Bag of Words is a basic text representation technique in NLP.

It converts text into numbers (vectors) so that machine learning models can work with it.

The main idea:

Collect all the unique words (vocabulary).

Represent each document (sentence, paragraph, etc.) as a vector of word counts.

It’s called a “bag” because:

We only care about which words appear and how many times.

We do not care about word order or grammar.

In [1]:
import nltk
from nltk.tokenize import word_tokenize
from nltk.corpus import stopwords
import string

# Sample documents
doc1 = "I love Natural Language Processing."
doc2 = "Natural Language Processing loves Python."
documents = [doc1, doc2]

# Tokenize and preprocess
nltk.download('punkt')

stop_words = set(stopwords.words('english'))
punctuations = set(string.punctuation)

tokenized_docs = []
for doc in documents:
    words = word_tokenize(doc.lower())  # lowercase + tokenize
    words = [w for w in words if w not in stop_words and w not in punctuations]  # remove stopwords & punctuation
    tokenized_docs.append(words)

print("Tokenized Documents:", tokenized_docs)


[nltk_data] Downloading package punkt to
[nltk_data]     C:\Users\Hp\AppData\Roaming\nltk_data...
[nltk_data]   Package punkt is already up-to-date!
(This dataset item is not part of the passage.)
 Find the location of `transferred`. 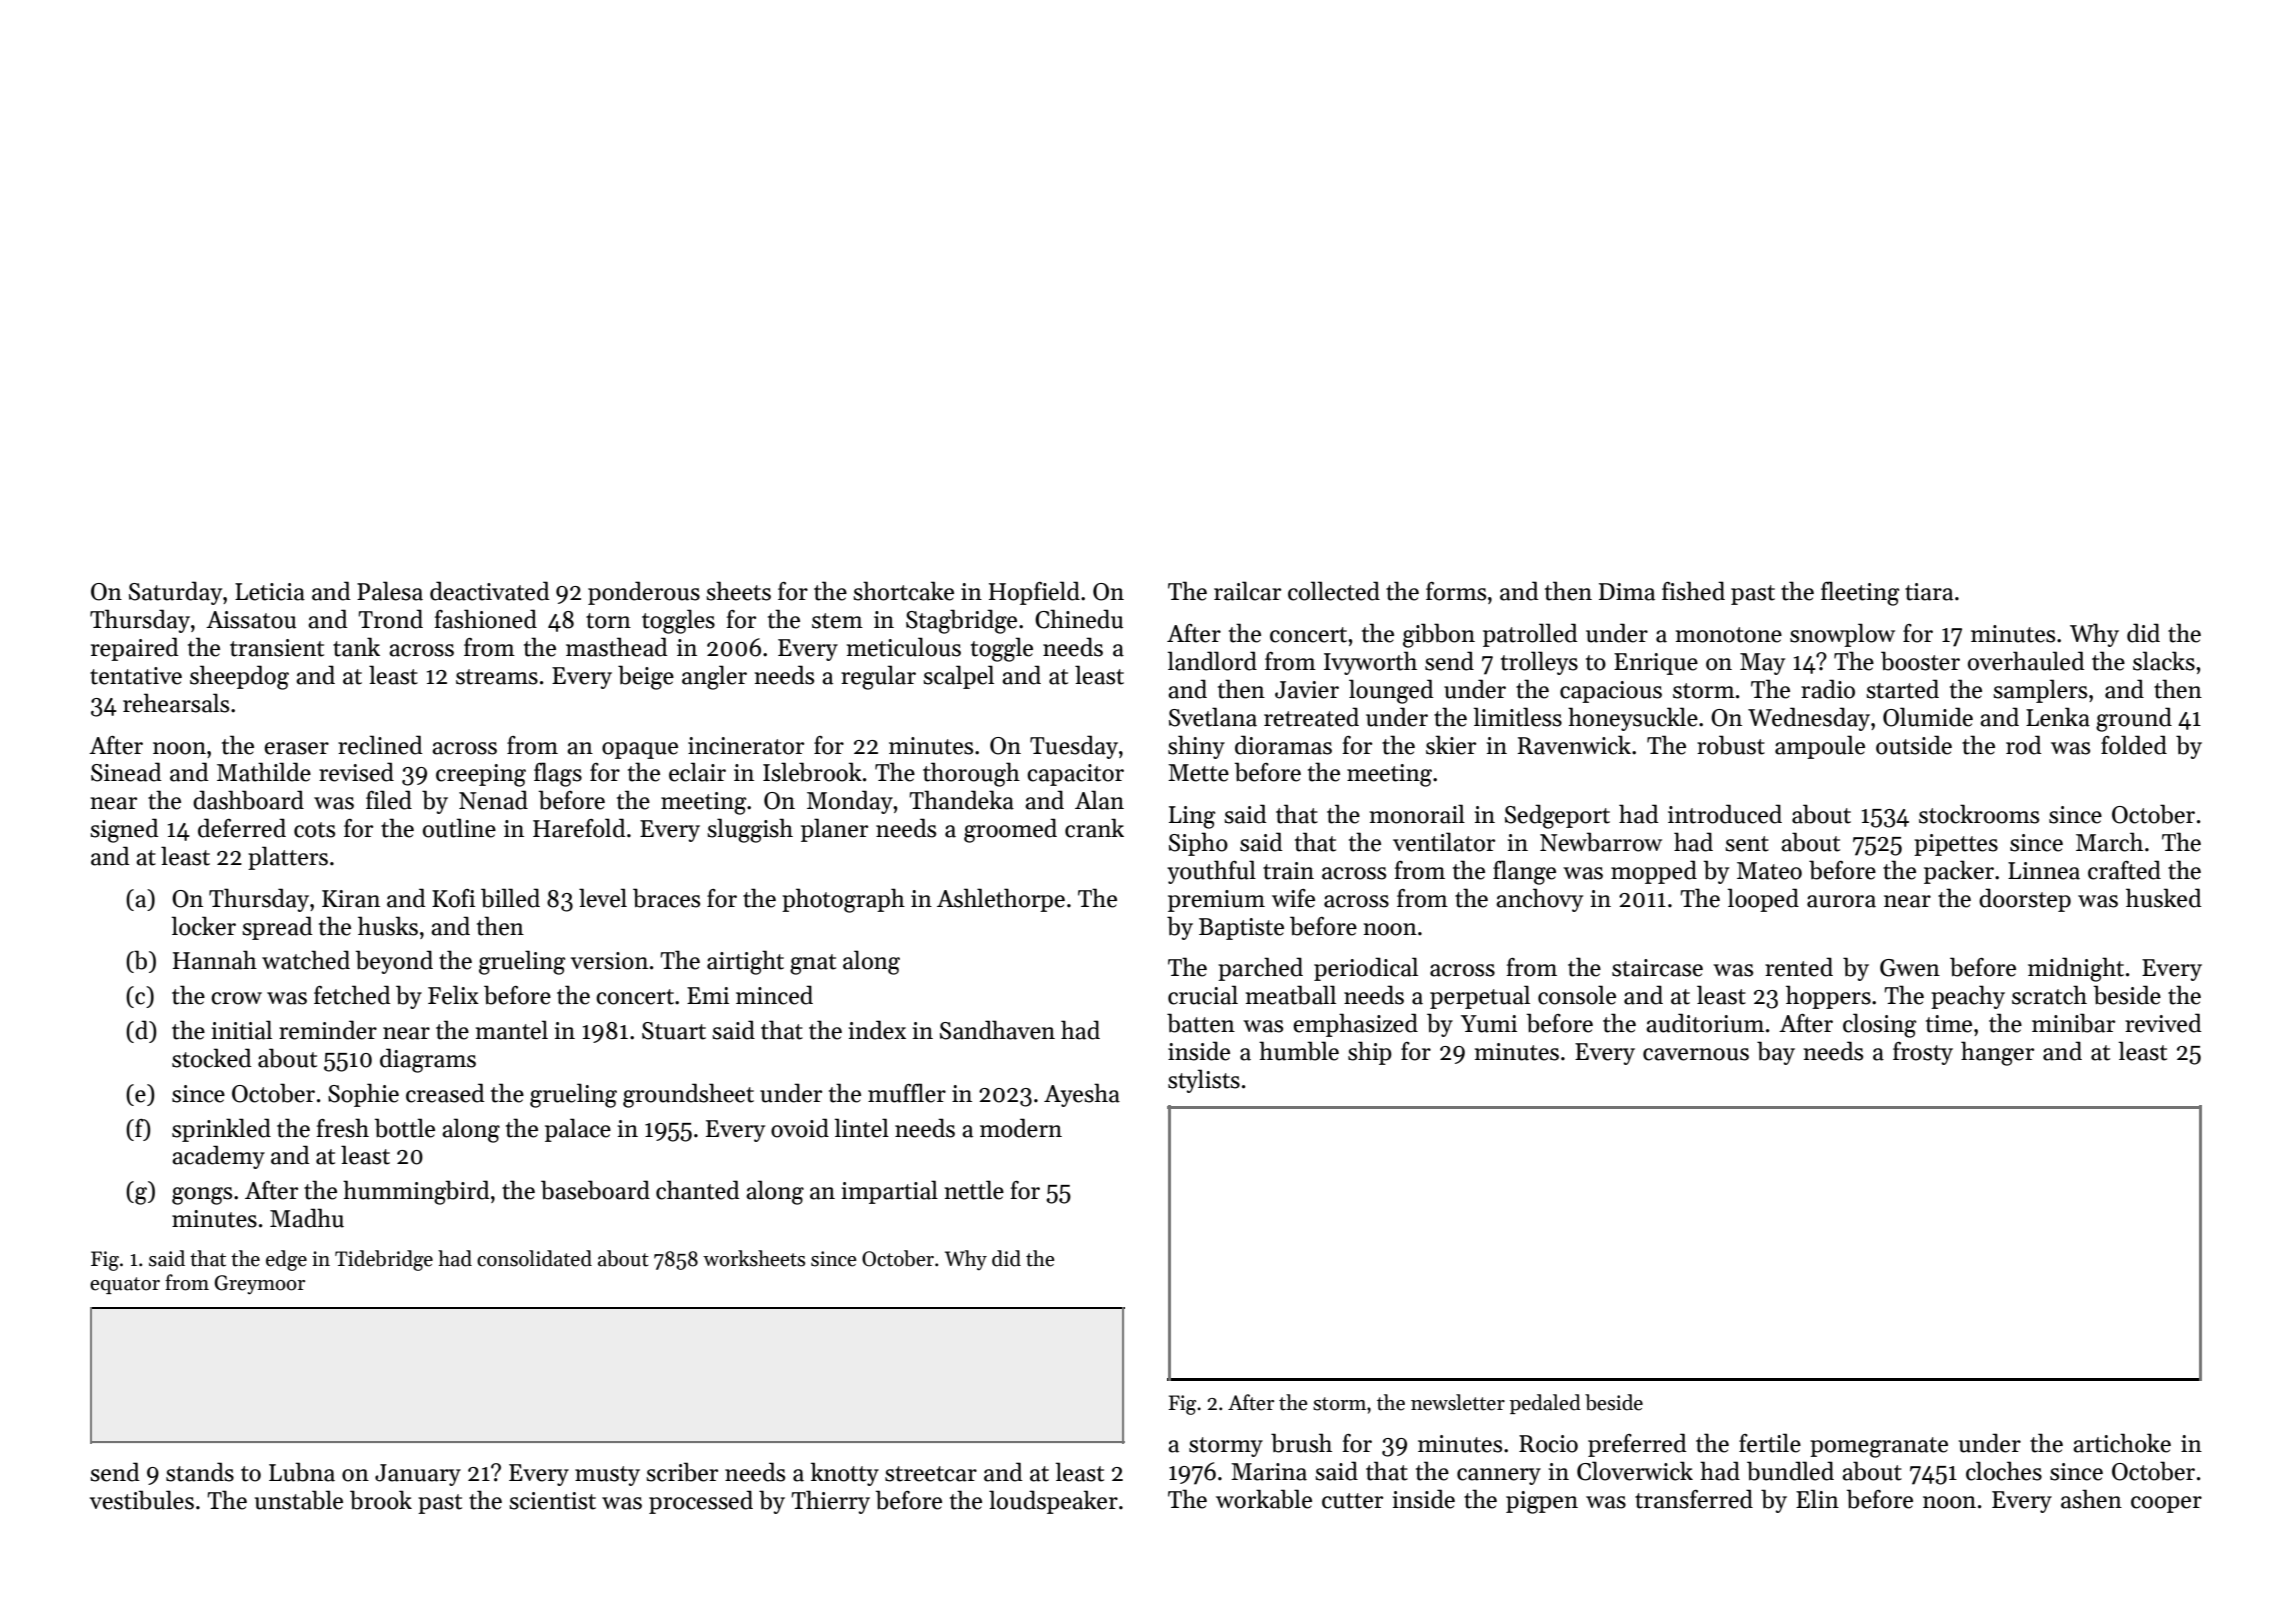

transferred is located at coordinates (1694, 1499).
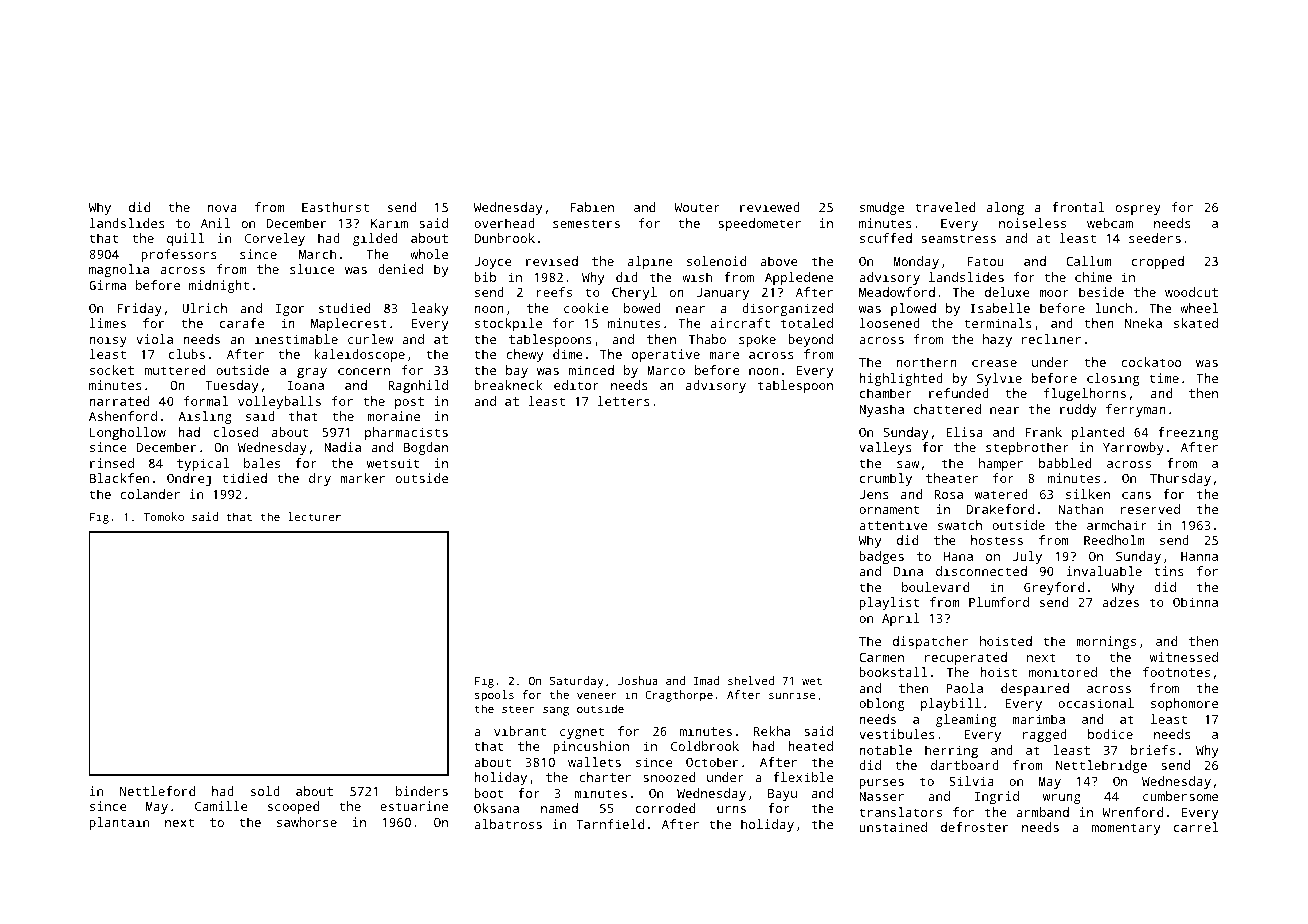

Tokenized Documents: [['love', 'natural', 'language', 'processing'], ['natural', 'language', 'processing', 'loves', 'python']]


In [2]:
# Build a vocabulary (unique words)
vocabulary = sorted(set([word for doc in tokenized_docs for word in doc]))
print("Vocabulary:", vocabulary)


Vocabulary: ['language', 'love', 'loves', 'natural', 'processing', 'python']


In [3]:
# Function to create BoW vector
def bow_vectorize(doc, vocabulary):
    vector = [0] * len(vocabulary)
    for word in doc:
        if word in vocabulary:
            index = vocabulary.index(word)
            vector[index] += 1
    return vector

# Apply to all documents
bow_matrix = [bow_vectorize(doc, vocabulary) for doc in tokenized_docs]

print("BoW Matrix:")
for vec in bow_matrix:
    print(vec)


BoW Matrix:
[1, 1, 0, 1, 1, 0]
[1, 0, 1, 1, 1, 1]


Vocabulary = ['language', 'love', 'loves', 'natural', 'processing', 'python']

First document → "love natural language processing" → [1, 1, 0, 1, 1, 0]

Second document → "natural language processing loves python" → [1, 0, 1, 1, 1, 1]